**Passage to read**
┄┄┄┄┄┄
Elsevier

Cellular Signalling

Volume 26, Issue 3, March 2014, Pages 492-501
Cellular Signalling

β-Catenin, a Sox2 binding partner, regulates the DNA binding and transcriptional activity of Sox2 in breast cancer cells

https://doi.org/10.1016/j.cellsig.2013.11.023Get rights and content

Highlights

  • Sox2 binds to β-catenin in MCF7 cells.

  • The functional relationship between Sox2 and β-catenin has been studied.

  • β-Catenin suppresses the transcriptional activity of Sox2 in a small subset of BC cells.

  • The potential clinical implications of our findings have been discussed.

Abstract

Sox2, an embryonic stem cell marker, has been recently implicated in the pathogenesis of breast cancer (BC). Using liquid chromatography–mass spectrometry and co-immunoprecipitation, we identified β-catenin as a Sox2 binding partner in MCF7 cells. The interaction between Sox2 and β-catenin was substantially different between the two cell subsets separated based on their differential responsiveness to a Sox2 reporter. Specifically, while β-catenin binds to Sox2 in the nuclear fraction of cells showing reporter-responsiveness (i.e. RR cells), this interaction was not detectable in those that were reporter-unresponsive (i.e. RU cells). In RR but not in RU cells, siRNA knockdown of β-catenin significantly upregulated the Sox2 transcriptional activity, enhanced its DNA binding and increased the expression of its target genes. Correlating with these findings, while inhibition of β-catenin significantly downregulated the mammosphere formation efficiency in RU cells, this treatment paradoxically increased that of RR cells. To conclude, we identified that β-catenin is an important binding partner of Sox2 and a regulator of its transcriptional activity in a small subset of BC cells. The interaction between Sox2 and β-catenin provides a novel mechanism underlying the functional dichotomy of BC cells, which carries potential therapeutic implications.

Introduction

Sex determining region Y-Box 2 (Sox2) is a transcriptional factor known to play key roles in maintaining the pluripotency of embryonic stem cells (ESCs) [1], [2], [3]. The contribution of Sox2 to stemness is underscored by the fact that it is one of the four genes involved in the conversion of fibroblasts into inducible pluripotent stem cells [4], [5], [6]. Normally, the expression of Sox2 is restricted in ESCs and somatic stem cells [2], [7], [8]. In recent years, Sox2 has been found to be aberrantly expressed in several types of solid tumors including breast cancer (BC) [9], [10], [11], [12], [13], [14], [15], [16], [17]. Accumulating evidence has supported the concept that Sox2 is biologically and clinically important in these cancer types. For instance, Sox2 expression is known to correlate with increased migration, proliferation, and tumorigenicity in lung carcinomas [9], [18], [19], [20] and glioblastomas [11]. In BC, Sox2 expression was found in tumors representative of all 4 major molecular subtypes, including luminal A, luminal B, Her2-positive and basal-like [21]. In one study, a significant correlation between the level of Sox2 protein expression in BC detectable by immunohistochemistry and a worse clinical outcome was found [22]. Nevertheless, only a relatively small number of functional studies have provided direct evidence that Sox2 is important in the biology of BC. To this end, we have identified 3 studies in which the functional roles of Sox2 in BC were directly demonstrated. In one study, enforced expression of Sox2 in MCF7 cells was found to significantly increase their efficiency of mammosphere formation [21]. In two other studies, it was found that siRNA knockdown of Sox2 significantly reduces the proliferation of MCF7 cells [11], [23].
┄┄┄┄┄┄
**Dataset**
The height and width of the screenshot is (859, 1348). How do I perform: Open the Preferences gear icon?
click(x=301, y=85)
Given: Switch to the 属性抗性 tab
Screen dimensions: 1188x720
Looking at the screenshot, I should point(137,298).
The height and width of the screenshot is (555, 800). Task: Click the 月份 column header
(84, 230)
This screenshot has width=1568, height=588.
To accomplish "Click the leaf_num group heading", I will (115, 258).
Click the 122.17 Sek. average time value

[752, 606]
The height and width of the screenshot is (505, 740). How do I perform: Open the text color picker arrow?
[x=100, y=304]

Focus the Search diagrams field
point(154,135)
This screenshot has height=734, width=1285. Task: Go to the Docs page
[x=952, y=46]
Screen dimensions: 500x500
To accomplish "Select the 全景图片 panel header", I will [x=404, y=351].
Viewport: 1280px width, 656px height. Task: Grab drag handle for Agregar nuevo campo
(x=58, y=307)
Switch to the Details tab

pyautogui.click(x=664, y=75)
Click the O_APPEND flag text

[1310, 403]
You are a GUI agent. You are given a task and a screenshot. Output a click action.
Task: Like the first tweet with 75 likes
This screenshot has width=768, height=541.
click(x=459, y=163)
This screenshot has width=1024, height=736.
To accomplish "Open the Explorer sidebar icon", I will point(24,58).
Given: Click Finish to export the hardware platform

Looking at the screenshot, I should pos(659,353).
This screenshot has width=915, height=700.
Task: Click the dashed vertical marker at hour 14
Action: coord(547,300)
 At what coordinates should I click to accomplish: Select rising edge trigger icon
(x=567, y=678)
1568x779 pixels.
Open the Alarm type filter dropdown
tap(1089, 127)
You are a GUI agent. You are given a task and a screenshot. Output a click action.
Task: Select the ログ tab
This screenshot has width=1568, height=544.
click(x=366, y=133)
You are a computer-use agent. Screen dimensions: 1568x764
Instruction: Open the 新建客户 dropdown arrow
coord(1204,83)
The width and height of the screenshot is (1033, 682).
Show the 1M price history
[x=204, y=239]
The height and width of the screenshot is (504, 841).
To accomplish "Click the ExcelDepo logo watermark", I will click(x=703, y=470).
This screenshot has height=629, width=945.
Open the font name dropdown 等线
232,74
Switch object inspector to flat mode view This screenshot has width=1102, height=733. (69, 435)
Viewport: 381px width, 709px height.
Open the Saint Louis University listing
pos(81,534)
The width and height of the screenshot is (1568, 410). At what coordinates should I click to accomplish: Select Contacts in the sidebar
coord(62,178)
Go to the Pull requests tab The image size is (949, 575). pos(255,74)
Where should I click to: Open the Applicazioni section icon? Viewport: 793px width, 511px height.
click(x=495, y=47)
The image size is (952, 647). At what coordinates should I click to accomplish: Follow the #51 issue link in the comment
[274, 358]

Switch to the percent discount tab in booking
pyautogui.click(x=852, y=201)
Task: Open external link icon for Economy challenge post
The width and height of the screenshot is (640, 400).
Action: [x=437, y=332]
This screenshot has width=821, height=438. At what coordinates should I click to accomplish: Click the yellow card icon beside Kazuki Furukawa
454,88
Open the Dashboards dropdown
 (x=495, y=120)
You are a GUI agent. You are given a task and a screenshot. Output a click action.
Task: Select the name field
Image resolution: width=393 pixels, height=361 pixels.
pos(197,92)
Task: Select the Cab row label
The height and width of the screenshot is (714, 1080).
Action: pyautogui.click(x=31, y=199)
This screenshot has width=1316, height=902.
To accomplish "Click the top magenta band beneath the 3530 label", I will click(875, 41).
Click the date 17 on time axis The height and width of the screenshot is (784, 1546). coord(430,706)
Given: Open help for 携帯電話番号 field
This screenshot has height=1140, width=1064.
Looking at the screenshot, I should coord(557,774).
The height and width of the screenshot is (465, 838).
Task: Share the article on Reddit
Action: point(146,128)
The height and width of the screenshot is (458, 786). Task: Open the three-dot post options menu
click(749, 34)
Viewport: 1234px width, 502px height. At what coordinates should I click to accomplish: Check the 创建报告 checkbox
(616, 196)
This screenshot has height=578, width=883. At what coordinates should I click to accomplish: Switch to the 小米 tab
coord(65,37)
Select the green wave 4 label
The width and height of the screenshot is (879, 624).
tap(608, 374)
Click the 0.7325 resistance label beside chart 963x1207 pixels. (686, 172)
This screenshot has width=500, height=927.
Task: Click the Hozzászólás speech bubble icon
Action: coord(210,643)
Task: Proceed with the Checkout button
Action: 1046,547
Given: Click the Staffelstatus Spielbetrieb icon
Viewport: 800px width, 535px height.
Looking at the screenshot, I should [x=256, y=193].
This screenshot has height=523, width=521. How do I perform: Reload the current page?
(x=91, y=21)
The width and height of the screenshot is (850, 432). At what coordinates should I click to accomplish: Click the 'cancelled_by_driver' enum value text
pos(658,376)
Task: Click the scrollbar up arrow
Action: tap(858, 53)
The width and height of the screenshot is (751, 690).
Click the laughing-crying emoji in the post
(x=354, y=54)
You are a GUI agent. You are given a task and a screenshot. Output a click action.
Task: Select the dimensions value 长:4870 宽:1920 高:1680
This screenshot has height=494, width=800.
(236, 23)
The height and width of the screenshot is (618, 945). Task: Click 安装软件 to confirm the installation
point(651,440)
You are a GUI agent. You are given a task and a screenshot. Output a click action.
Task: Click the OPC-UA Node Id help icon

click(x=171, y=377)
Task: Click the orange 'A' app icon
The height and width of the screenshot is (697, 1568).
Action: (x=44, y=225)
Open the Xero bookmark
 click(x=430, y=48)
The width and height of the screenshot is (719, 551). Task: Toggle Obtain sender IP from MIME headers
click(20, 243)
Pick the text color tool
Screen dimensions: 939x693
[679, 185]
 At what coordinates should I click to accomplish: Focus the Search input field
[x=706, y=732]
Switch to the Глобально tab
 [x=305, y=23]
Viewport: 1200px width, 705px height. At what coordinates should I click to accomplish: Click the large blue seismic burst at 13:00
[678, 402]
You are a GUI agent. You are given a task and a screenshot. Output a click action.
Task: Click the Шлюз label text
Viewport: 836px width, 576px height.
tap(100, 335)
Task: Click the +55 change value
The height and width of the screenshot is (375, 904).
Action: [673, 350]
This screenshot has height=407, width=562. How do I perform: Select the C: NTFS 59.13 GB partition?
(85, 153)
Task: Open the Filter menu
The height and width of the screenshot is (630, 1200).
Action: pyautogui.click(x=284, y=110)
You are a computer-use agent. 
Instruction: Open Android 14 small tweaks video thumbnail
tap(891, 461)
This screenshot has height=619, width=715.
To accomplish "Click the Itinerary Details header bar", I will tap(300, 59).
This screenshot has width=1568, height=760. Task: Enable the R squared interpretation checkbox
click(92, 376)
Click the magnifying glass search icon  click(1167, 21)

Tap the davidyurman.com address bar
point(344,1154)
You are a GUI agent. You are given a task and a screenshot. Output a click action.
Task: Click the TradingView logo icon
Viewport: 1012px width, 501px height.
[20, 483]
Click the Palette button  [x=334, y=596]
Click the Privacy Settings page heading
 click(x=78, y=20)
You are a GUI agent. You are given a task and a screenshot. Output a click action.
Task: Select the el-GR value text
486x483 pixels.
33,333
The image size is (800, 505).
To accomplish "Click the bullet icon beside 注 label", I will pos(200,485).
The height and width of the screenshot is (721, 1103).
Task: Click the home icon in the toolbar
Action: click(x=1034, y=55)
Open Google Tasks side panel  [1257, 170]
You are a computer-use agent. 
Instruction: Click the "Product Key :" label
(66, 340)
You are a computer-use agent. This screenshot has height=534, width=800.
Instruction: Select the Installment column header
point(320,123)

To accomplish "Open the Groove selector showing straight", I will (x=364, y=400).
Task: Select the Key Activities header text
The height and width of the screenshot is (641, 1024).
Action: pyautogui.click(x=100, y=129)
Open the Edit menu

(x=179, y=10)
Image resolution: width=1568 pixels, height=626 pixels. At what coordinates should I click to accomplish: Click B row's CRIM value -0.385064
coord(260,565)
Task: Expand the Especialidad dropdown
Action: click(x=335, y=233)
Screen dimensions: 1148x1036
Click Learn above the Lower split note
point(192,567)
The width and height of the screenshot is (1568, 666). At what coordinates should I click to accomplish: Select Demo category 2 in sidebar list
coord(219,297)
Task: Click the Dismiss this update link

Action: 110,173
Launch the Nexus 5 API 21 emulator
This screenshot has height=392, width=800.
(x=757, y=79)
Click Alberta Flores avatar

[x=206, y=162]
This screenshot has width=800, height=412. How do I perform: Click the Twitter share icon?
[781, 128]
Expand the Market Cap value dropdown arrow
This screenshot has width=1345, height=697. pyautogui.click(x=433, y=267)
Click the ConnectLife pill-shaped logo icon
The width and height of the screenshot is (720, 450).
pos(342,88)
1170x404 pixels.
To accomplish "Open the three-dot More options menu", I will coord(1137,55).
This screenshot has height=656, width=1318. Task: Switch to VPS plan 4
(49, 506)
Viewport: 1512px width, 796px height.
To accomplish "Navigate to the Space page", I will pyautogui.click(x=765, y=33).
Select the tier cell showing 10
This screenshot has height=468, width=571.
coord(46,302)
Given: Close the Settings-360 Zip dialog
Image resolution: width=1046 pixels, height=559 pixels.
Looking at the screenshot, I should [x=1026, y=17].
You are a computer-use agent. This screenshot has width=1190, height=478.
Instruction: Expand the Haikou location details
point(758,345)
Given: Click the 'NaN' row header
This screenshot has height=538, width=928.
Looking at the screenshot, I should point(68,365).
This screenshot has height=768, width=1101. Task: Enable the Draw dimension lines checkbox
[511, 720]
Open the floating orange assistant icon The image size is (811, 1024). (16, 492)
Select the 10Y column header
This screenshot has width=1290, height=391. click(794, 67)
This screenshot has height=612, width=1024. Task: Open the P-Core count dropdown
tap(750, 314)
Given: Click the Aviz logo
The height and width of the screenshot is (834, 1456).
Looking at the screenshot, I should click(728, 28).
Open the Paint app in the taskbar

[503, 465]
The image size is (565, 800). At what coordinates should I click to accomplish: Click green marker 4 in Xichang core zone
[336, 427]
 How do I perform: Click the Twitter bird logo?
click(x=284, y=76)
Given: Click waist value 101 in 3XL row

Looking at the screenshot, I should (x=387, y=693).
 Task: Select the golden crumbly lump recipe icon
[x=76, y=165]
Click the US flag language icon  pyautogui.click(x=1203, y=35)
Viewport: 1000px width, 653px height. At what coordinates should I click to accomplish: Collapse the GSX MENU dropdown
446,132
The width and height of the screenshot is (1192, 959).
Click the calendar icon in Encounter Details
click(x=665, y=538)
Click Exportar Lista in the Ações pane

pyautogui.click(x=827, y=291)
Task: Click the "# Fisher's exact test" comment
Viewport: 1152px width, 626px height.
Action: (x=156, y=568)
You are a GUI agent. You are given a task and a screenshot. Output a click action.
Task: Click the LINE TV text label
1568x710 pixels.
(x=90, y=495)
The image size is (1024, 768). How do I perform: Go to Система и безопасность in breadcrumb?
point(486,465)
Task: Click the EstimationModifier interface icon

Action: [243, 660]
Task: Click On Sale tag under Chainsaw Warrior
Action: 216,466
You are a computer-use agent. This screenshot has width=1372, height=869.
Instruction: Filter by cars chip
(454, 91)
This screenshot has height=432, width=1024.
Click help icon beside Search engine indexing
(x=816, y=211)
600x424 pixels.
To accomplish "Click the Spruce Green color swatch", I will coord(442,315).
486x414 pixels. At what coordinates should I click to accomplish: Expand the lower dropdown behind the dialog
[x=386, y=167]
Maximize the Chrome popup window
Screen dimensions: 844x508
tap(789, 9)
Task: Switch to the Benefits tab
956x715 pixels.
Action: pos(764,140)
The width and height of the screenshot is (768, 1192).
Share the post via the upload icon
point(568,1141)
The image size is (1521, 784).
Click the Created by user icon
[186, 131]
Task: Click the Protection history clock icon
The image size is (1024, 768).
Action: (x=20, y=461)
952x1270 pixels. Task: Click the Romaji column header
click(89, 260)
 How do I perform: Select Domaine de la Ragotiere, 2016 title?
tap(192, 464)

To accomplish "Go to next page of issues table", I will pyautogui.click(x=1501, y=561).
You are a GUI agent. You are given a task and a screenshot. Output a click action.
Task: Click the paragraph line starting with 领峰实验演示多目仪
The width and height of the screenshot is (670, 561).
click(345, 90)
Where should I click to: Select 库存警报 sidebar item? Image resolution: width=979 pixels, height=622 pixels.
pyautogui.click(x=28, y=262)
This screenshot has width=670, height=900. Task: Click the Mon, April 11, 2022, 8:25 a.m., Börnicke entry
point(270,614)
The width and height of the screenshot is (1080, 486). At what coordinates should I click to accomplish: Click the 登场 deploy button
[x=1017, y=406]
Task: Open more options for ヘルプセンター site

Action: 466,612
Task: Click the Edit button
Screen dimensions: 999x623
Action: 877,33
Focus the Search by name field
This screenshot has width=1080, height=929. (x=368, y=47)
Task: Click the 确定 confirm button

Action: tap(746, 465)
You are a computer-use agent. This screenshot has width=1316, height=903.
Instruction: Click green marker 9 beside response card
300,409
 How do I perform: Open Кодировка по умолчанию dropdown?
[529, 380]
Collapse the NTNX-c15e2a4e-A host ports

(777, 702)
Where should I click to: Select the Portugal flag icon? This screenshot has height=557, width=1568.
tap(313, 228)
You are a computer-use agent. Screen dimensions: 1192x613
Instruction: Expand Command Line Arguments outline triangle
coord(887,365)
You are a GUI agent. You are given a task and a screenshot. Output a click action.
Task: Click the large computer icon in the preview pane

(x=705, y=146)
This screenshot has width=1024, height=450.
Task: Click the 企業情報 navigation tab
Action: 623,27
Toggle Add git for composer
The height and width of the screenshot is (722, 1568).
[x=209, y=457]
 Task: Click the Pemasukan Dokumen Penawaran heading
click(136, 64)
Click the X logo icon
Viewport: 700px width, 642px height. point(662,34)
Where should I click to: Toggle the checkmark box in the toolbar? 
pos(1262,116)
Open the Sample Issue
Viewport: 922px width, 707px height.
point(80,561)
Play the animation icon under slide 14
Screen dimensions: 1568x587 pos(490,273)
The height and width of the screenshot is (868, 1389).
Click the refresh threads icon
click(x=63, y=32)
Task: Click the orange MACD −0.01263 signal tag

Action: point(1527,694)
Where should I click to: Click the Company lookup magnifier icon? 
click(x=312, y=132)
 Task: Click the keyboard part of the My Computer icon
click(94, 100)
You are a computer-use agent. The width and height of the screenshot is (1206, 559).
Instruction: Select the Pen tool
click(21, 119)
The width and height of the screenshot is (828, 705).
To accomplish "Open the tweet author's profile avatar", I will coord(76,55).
┄┄┄┄┄┄
**Aim of the exercise**
Continue the article on β-catenin and Sox2 in breast cancer cells from its last sentence.

**Answer area**
To further understand the functional significance of Sox2 in BC, we previously assessed if Sox2 is transcriptionally active in BC cell lines. To achieve this goal, we transfected a Sox2 reporter construct into MCF7 and ZR751, two estrogen receptor-positive BC cell lines, as detailed in one of our recent publications [24]. Using the expression of luciferase and/or green fluorescence protein (GFP) as the read-outs, we were able to demonstrate the existence of two distinct cell subsets in both cell lines. Specifically, while most cells did not show responsiveness to the Sox2 reporter (labeled RU cells), approximately 10% of the cells from these two cell lines expressed luciferase and GFP (labeled RR cells). In support that the existence of these two cell subsets is biologically significant, we found that RR and RU cells are significantly different with respect to their efficiencies in forming colonies in soft agar and mammospheres [24]. Our findings strongly suggest that the transcriptional status of Sox2, and thus, the mechanism involved in regulating this biochemical property, is highly important and relevant to the biology of BC. To our knowledge, how the transcriptional activity of Sox2 is regulated in cancer cells has not been comprehensively examined. Nonetheless, studies of Sox2 in ESCs have provided some clues to this question. Specifically, PARP1, one of the Sox2 binding proteins, has been shown to regulate the transcriptional activity of Sox2 in mouse ESCs [25]. Thus, it is possible that Sox2 binding proteins in cancer cells also can regulate the transcriptional activity of Sox2 in these cells.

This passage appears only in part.